WDF kanalında ‘IG Present’ (IG Mevcut) işaret mesajı tetiklendi. İmmatür granülosit (IG) sayımı; promiyelositler, miyelositler ve metamiyelositleri içerir ve örneğin kemoterapi nedeniyle immün sisteminin baskılanmasından dolayı enfeksiyonlara karşı yüksek derecede duyarlı olan hastalar için özellikle önemlidir. İmmatür granülositlerin varlığı, erken dönem doğal immün yanıtın şiddetini gösterir.
Ayrıca, analizör WPC kanalında ‘Blasts?’ (Blastlar?) işaret mesajını tetiklemiş ve ilgili saçılım grafiği blast bölgesinde hücre varlığının arttığını göstermiştir (Şekil 4). Bu bulgu, miyeloid veya lenfoblastik lösemi gibi akut malignitelerin varlığının göstergesidir.
Sonrasında, hücrelerin sayımı ve morfolojisini değerlendirmek üzere bir simir incelemesi yapılmış olup %75'inin blast hücreleri olduğu belirlenmiştir.

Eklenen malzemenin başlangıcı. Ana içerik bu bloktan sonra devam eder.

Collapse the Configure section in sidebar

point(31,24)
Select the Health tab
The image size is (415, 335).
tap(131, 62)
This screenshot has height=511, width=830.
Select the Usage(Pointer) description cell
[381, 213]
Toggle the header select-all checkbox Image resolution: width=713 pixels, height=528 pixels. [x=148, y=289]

Klinik akış sitometrisi laboratuvarında daha sonra yapılan immün fenotipleme, AML şüphesini doğrulamıştır.
Referanslar
[1] Dong Y et al. (2020): Leukemia incidence trends at the global, regional, and national level between 1990 and 2017. Exp Hematol Oncol; 9:14.
[2] Pelcovits A et al. (2020): R I Med J; 103(3). Acute Myeloid Leukemia: A Review.

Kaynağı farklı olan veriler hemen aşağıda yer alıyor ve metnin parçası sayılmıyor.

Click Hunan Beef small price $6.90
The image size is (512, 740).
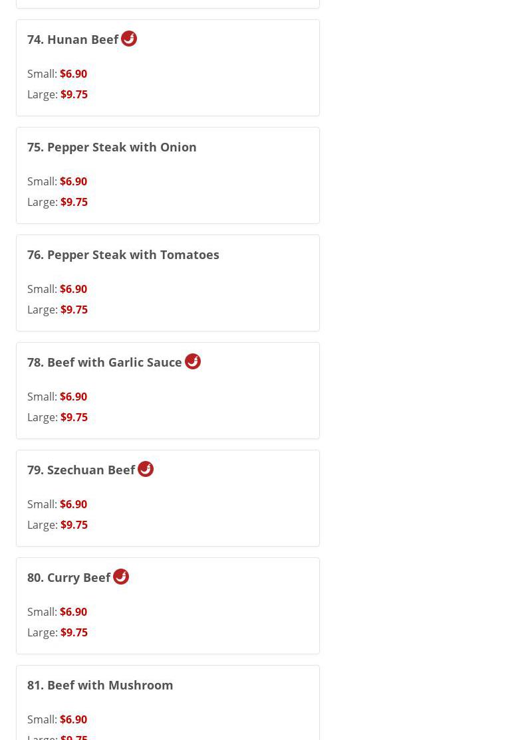(x=73, y=74)
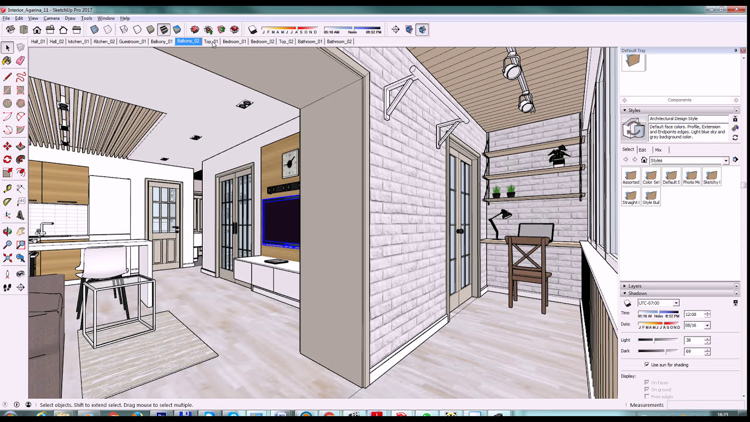The width and height of the screenshot is (750, 422).
Task: Open the Camera menu
Action: [x=51, y=18]
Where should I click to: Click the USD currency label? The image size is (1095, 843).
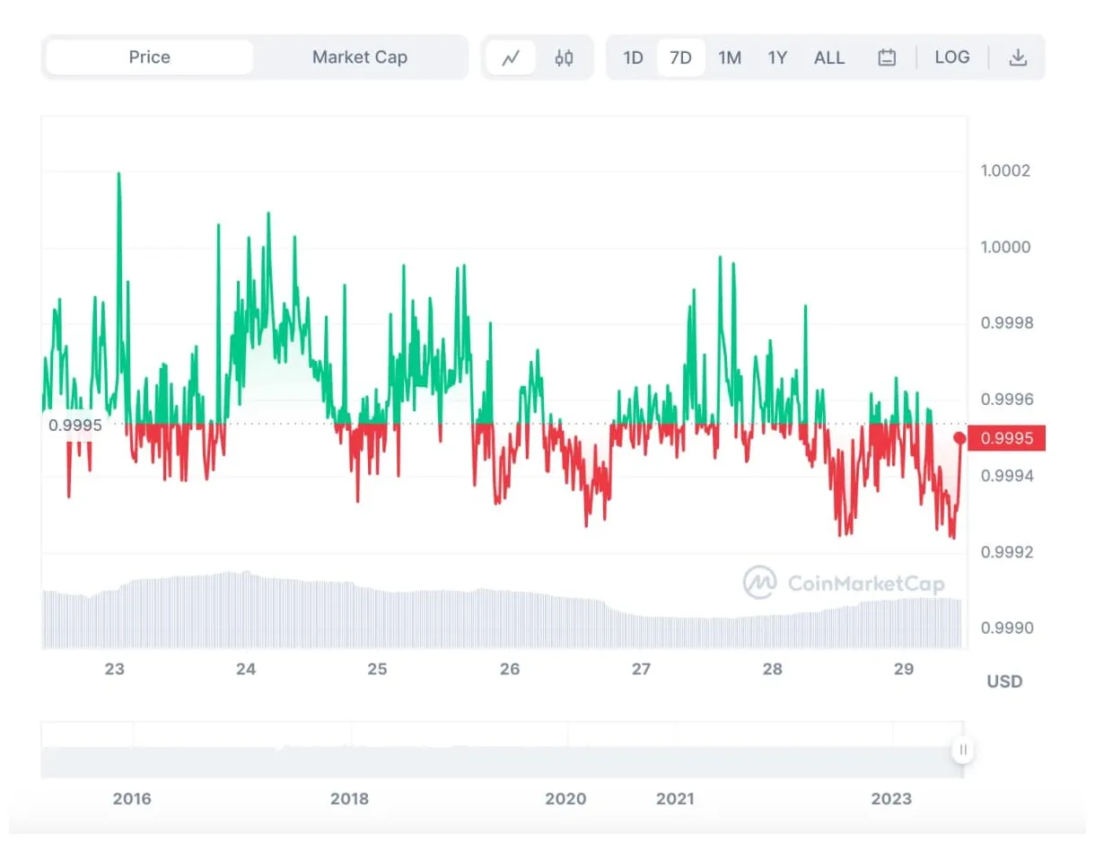[1003, 681]
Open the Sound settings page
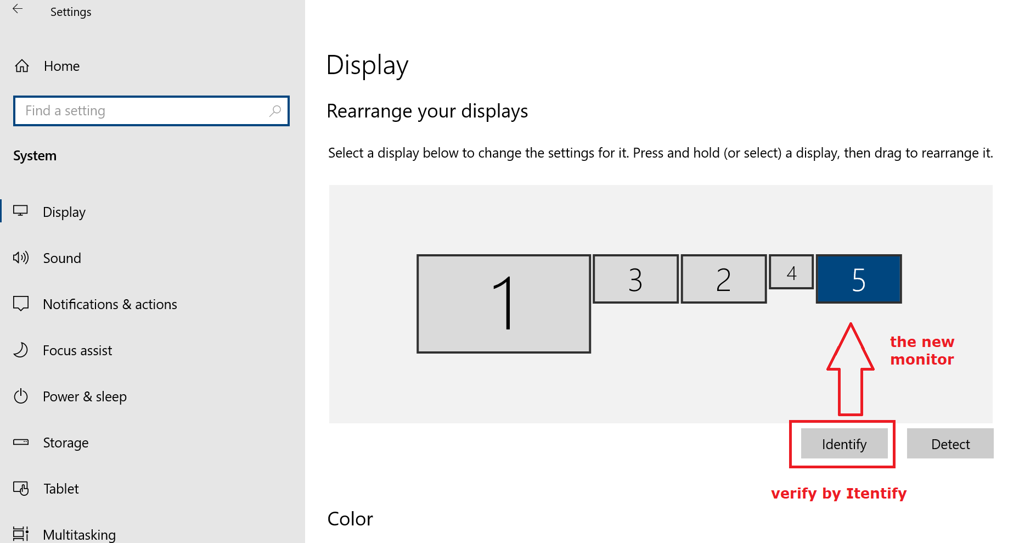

[3] Kayser S et al. (2023): The clinical impact of the molecular landscape of acute myeloid leukemia. Haematologica; 108(2):308–320.
[4] Khoury JD et al. (2022): The 5th edition of the World Health Organization Classification of Haematolymphoid Tumours: Myeloid and Histiocytic/Dendritic Neoplasms. Leukemia; 36(7), 1703–1719.